• _Tareas requeridas_
1. Enumere todas las acciones que el texto sobre el Domingo de Ramos atribuye a Jesús en el párrafo que empieza con «Me cuesta entender esta escena».
2. Redacte la continuación del texto sobre el Domingo de Ramos a partir de su última oración.

Los ramos visten de luz
el camino este domingo. De luz y de alegría. Jesús entra montado en un pollino: “Se
lo llevaron a Jesús, lo aparejaron con sus mantos. Según iba avanzando, la
gente alfombraba el camino con los mantos. Y, cuando se acercaba ya la bajada
del monte de los Olivos. La masa de los discípulos, entusiasmados, se pusieron
a alabar a Dios a gritos, por todos los milagros que habían visto, diciendo: –
¡Bendito el que viene como rey, en nombre del Señor! Paz en el cielo y gloria
en lo alto”.
Me cuesta entender esta
escena. Jesús acaba de hacer algunos milagros. Se acerca a Jerusalén. Quiere
entrar subido en un pollino. La gente lo ve y le aclama con ramos y con sus
mantos. La Semana Santa empieza siempre con esta entrada festiva. Todos
nos alegramos con los ramos en las manos.

• _Material de consulta_
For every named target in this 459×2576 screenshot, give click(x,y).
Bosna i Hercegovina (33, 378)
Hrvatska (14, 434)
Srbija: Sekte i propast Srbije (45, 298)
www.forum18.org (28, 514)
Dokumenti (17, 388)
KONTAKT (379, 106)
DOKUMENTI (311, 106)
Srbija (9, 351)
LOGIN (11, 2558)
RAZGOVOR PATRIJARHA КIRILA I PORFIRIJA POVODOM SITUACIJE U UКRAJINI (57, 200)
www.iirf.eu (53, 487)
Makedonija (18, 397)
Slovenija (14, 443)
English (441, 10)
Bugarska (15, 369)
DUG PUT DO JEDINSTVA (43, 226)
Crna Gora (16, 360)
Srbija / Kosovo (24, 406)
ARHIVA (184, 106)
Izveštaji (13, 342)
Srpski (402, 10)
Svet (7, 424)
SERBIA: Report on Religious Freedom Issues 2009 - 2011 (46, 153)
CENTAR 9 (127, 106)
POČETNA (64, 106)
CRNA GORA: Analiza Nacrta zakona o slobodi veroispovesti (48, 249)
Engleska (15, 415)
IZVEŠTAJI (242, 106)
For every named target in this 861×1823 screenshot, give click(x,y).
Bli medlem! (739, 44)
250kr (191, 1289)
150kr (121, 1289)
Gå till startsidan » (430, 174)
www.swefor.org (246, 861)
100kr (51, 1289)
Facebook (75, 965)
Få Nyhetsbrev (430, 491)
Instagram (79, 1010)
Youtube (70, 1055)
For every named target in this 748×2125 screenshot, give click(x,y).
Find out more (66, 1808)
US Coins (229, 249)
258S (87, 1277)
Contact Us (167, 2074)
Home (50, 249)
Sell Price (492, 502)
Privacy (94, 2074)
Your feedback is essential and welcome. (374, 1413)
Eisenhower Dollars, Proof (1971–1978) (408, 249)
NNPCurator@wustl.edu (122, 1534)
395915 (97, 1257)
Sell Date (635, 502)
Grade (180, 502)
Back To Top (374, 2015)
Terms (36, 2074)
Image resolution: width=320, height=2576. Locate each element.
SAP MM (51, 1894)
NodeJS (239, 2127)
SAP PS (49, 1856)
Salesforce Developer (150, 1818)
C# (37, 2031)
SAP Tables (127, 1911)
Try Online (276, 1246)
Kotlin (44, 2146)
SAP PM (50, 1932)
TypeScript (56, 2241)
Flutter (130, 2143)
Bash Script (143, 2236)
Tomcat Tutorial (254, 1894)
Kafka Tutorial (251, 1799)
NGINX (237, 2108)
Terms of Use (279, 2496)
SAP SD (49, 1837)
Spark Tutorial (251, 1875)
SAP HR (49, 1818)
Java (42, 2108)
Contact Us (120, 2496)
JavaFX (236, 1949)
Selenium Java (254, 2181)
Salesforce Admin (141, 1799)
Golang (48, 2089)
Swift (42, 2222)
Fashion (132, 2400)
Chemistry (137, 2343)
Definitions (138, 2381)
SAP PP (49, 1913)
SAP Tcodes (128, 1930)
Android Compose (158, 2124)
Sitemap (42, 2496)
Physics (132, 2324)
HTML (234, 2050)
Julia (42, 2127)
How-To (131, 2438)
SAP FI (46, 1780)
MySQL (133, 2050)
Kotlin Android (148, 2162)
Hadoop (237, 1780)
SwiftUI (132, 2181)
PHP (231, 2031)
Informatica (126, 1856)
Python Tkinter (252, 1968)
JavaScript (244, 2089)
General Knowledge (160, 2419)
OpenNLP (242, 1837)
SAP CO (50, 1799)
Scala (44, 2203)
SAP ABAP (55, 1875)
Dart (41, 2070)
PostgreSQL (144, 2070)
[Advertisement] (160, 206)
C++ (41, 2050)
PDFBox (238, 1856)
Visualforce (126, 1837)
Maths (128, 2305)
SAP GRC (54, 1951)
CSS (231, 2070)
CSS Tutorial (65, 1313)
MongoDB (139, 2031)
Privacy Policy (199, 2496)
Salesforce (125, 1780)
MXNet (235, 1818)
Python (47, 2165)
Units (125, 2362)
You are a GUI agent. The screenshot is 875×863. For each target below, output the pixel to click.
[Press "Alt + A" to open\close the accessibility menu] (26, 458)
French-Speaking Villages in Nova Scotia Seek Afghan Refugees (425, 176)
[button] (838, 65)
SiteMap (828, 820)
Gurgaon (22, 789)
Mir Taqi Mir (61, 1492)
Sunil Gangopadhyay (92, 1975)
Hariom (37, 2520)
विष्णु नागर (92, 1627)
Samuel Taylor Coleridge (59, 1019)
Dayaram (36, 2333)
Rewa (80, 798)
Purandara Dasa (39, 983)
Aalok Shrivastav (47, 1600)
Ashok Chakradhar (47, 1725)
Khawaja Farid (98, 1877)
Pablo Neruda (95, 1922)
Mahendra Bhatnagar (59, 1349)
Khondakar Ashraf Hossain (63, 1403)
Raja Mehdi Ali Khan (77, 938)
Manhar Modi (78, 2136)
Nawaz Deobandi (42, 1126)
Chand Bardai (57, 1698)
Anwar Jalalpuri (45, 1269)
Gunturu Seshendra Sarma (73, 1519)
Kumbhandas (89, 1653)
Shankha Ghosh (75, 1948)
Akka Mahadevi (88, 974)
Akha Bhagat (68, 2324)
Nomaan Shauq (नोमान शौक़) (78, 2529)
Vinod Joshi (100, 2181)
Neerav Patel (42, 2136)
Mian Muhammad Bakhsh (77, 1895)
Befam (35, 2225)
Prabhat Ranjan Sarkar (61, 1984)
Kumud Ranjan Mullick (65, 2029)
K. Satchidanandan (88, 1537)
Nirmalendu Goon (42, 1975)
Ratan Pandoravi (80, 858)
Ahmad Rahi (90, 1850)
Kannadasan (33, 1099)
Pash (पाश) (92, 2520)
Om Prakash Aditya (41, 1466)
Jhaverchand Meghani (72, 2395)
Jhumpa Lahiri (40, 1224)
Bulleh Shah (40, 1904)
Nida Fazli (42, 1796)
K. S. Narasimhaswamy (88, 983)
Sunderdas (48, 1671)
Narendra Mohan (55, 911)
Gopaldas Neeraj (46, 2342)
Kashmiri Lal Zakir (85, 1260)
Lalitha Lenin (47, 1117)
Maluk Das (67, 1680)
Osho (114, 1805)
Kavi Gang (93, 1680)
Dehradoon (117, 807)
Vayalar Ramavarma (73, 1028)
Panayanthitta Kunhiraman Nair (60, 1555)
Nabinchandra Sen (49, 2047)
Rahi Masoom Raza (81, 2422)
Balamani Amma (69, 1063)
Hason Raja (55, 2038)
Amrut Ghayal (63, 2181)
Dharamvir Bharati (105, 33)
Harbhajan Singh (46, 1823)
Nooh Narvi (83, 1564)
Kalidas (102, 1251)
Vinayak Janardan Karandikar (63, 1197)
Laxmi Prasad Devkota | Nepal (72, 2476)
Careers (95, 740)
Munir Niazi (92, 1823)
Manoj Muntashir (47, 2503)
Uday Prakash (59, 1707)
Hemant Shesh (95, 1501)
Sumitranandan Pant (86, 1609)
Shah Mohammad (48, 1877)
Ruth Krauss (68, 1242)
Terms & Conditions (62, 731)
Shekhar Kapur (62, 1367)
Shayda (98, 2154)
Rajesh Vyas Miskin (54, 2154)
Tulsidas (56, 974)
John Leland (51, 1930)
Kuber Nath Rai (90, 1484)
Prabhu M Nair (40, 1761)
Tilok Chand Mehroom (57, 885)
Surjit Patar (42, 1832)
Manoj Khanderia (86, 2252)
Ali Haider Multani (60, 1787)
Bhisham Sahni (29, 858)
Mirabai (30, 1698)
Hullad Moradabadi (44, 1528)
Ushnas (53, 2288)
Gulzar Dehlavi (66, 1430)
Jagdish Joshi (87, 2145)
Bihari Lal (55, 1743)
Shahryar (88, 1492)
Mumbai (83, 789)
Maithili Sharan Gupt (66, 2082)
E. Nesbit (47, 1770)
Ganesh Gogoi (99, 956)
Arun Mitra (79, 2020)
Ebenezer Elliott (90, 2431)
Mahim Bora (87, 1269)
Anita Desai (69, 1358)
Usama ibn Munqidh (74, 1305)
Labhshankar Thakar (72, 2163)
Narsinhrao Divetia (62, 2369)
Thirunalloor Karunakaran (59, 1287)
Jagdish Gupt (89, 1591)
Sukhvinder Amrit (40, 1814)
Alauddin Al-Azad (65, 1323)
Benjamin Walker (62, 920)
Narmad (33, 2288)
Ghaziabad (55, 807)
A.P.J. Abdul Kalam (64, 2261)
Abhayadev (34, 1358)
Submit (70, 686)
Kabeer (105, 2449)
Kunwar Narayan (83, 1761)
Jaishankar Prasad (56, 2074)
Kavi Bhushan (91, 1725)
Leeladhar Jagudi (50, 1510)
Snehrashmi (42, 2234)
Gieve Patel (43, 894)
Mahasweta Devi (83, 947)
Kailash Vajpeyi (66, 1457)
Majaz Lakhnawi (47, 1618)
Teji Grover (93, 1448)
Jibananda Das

• _Respuestas por tarea_
1.
- Acaba de hacer algunos milagros.
- Se acerca a Jerusalén.
- Quiere entrar subido en un pollino.

2.
Esta fue su última
Pascua. Fue la última vez y quiso entrar de una forma diferente. La gente se
alegra hoy al ver a Jesús, su rey, montado en un pollino. Se cumple lo que
decía Zacarías 9,9: “Regocíjate hija de Sion. He aquí, tu rey viene a
ti, justo y dotado de salvación, humilde, montado en un asno, en un pollino,
hijo de asna”.
La profecía se hace
realidad en su carne. Con su entrada triunfal parece que viene a
devolver la libertad a un pueblo cautivo. Como si se tratara de un nuevo
emperador que llegara con sus tropas a conquistar la nueva tierra vencida.
Me impresiona este
momento de fiesta al comienzo de su muerte. Este instante de alegría desbordante, de pasión
ante la vida de un hombre que está a punto de morir. ¿Qué habría en el corazón
de Jesús ese mismo día? ¿Qué sentimientos? ¿Qué miedos?
Me gustaría asomarme a
su alma a las puertas de Jerusalén. Caminar a su lado, colocando mi manto a sus
pies. Me gustaría escuchar sus silencios y notar el latido de su corazón
expectante. ¿Cuál era el querer de Dios ese día en que tantos lo aclamaban?
¿Qué pensarían sus
discípulos felices de verlo caminar aclamado por las masas y cumpliendo las
Escrituras? Tal vez en ese momento estarían vencidos sus miedos. Se animarían
al pensar que todos lo seguían, lo querían y nadie se atrevería a hacerle daño.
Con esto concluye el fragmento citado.